___ Data ___
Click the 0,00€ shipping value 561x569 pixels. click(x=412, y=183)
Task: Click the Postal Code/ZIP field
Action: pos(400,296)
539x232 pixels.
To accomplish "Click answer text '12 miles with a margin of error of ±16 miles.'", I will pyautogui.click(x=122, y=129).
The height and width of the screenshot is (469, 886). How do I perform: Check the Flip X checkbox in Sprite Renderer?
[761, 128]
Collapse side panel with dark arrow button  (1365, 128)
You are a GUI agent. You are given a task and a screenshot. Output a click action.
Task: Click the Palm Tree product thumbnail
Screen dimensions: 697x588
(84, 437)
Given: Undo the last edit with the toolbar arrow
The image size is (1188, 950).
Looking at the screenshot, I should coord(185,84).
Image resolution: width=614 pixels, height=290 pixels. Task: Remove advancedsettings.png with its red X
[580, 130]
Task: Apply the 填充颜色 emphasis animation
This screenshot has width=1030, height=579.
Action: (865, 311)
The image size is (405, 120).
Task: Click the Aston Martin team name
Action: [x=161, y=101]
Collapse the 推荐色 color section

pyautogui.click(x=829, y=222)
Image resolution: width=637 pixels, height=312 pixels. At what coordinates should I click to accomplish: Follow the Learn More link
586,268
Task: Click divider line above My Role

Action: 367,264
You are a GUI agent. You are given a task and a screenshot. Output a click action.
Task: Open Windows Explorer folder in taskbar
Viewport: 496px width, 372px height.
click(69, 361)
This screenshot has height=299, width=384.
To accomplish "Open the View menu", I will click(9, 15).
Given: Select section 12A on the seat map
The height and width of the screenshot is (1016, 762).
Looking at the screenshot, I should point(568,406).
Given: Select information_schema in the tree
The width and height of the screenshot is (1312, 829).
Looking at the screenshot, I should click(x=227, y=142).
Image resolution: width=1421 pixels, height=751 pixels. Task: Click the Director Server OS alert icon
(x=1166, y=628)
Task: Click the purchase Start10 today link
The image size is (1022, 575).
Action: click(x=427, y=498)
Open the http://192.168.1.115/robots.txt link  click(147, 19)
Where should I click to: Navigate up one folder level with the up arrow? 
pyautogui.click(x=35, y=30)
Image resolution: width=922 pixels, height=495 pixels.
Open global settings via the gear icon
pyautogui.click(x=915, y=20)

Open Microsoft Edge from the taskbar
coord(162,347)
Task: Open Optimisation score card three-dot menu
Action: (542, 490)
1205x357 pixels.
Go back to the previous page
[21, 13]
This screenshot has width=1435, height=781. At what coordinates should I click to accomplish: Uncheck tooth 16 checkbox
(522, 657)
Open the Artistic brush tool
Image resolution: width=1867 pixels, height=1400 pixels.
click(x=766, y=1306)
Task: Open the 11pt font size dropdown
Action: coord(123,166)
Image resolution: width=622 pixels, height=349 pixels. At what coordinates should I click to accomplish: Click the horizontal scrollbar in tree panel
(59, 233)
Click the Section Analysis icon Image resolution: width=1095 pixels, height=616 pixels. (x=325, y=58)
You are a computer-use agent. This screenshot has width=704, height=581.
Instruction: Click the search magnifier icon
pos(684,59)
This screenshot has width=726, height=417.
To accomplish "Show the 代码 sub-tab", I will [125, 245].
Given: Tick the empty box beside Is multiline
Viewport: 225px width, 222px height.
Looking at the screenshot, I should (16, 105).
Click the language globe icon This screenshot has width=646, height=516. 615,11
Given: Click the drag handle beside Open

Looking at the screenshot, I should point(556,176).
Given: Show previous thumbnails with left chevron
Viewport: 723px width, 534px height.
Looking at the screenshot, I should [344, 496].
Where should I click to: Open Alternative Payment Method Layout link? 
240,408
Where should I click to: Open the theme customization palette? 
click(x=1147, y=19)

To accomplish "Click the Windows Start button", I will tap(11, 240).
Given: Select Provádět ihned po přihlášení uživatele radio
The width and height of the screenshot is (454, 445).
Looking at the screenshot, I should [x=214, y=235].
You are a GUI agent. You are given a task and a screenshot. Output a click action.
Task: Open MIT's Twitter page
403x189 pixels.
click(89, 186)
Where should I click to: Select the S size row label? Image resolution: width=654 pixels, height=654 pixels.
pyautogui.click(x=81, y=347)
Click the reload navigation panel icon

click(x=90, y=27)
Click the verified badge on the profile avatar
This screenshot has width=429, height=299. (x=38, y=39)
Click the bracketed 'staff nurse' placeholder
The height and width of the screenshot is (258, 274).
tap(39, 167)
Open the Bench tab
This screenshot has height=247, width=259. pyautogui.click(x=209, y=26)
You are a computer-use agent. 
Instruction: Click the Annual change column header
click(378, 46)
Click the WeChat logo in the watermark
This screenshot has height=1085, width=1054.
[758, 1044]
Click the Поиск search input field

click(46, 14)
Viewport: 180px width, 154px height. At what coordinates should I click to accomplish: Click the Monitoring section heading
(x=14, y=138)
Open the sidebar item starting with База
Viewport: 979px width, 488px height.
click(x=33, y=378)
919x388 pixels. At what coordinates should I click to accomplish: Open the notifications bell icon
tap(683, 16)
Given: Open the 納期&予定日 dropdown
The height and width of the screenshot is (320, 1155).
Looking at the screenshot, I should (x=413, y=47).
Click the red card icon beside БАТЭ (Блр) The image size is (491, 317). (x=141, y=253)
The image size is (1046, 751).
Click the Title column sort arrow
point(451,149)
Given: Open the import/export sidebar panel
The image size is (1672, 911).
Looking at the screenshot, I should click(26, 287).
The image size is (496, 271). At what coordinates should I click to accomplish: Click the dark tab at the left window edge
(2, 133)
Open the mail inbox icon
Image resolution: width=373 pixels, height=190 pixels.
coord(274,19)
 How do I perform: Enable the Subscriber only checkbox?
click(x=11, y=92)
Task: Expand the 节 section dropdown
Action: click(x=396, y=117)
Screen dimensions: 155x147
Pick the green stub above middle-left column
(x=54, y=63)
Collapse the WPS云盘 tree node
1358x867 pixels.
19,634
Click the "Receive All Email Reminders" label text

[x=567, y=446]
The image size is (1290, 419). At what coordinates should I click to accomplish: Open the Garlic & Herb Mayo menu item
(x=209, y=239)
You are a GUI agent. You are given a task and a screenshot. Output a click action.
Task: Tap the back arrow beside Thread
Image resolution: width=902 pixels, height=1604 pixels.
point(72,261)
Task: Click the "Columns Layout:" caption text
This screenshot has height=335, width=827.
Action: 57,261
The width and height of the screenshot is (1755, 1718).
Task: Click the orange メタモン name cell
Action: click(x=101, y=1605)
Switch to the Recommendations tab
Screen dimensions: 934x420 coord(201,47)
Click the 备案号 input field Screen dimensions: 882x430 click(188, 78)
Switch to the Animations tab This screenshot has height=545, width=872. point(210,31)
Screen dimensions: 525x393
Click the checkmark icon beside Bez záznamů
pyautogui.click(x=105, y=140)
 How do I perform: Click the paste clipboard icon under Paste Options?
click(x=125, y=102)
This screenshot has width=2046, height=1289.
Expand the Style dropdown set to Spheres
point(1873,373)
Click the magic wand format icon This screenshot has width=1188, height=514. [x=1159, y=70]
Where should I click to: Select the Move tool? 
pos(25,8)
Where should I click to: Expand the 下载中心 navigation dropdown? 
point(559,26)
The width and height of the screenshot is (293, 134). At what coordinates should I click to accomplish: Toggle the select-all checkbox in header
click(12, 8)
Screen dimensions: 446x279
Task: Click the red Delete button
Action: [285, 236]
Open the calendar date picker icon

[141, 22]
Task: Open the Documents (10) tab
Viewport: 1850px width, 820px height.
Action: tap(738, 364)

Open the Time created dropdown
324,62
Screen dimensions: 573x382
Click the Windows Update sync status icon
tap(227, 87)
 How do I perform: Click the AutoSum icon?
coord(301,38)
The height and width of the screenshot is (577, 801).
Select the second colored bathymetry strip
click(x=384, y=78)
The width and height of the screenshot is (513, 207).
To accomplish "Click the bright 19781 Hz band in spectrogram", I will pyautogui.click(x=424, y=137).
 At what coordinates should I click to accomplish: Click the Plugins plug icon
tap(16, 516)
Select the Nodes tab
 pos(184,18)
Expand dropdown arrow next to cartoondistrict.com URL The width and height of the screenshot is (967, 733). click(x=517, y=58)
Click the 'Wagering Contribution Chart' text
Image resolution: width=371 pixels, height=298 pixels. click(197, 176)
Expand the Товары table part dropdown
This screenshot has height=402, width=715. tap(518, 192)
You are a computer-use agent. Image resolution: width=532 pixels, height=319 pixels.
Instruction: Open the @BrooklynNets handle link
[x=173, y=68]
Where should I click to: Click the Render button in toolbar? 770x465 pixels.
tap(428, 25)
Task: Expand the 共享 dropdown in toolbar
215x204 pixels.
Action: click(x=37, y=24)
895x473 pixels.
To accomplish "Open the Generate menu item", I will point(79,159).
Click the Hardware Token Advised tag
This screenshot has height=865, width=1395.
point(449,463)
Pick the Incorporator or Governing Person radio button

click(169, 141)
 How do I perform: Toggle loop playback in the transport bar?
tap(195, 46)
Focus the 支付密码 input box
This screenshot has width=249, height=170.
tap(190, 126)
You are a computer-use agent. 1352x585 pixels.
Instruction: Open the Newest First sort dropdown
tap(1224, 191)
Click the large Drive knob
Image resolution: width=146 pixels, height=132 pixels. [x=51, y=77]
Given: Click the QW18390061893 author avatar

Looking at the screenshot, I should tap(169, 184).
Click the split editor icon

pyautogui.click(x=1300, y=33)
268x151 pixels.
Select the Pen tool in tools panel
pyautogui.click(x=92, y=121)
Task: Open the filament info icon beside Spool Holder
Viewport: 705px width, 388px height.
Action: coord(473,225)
___
* _Aim of the task_:
Copy out the lines of the listing above exactly, starting at the line that contains "Click the 备案号" and ending at the line that contains "click(x=125, y=102)".

* _Correct output_:
Click the 备案号 input field Screen dimensions: 882x430 click(188, 78)
Switch to the Animations tab This screenshot has height=545, width=872. point(210,31)
Screen dimensions: 525x393
Click the checkmark icon beside Bez záznamů
pyautogui.click(x=105, y=140)
 How do I perform: Click the paste clipboard icon under Paste Options?
click(x=125, y=102)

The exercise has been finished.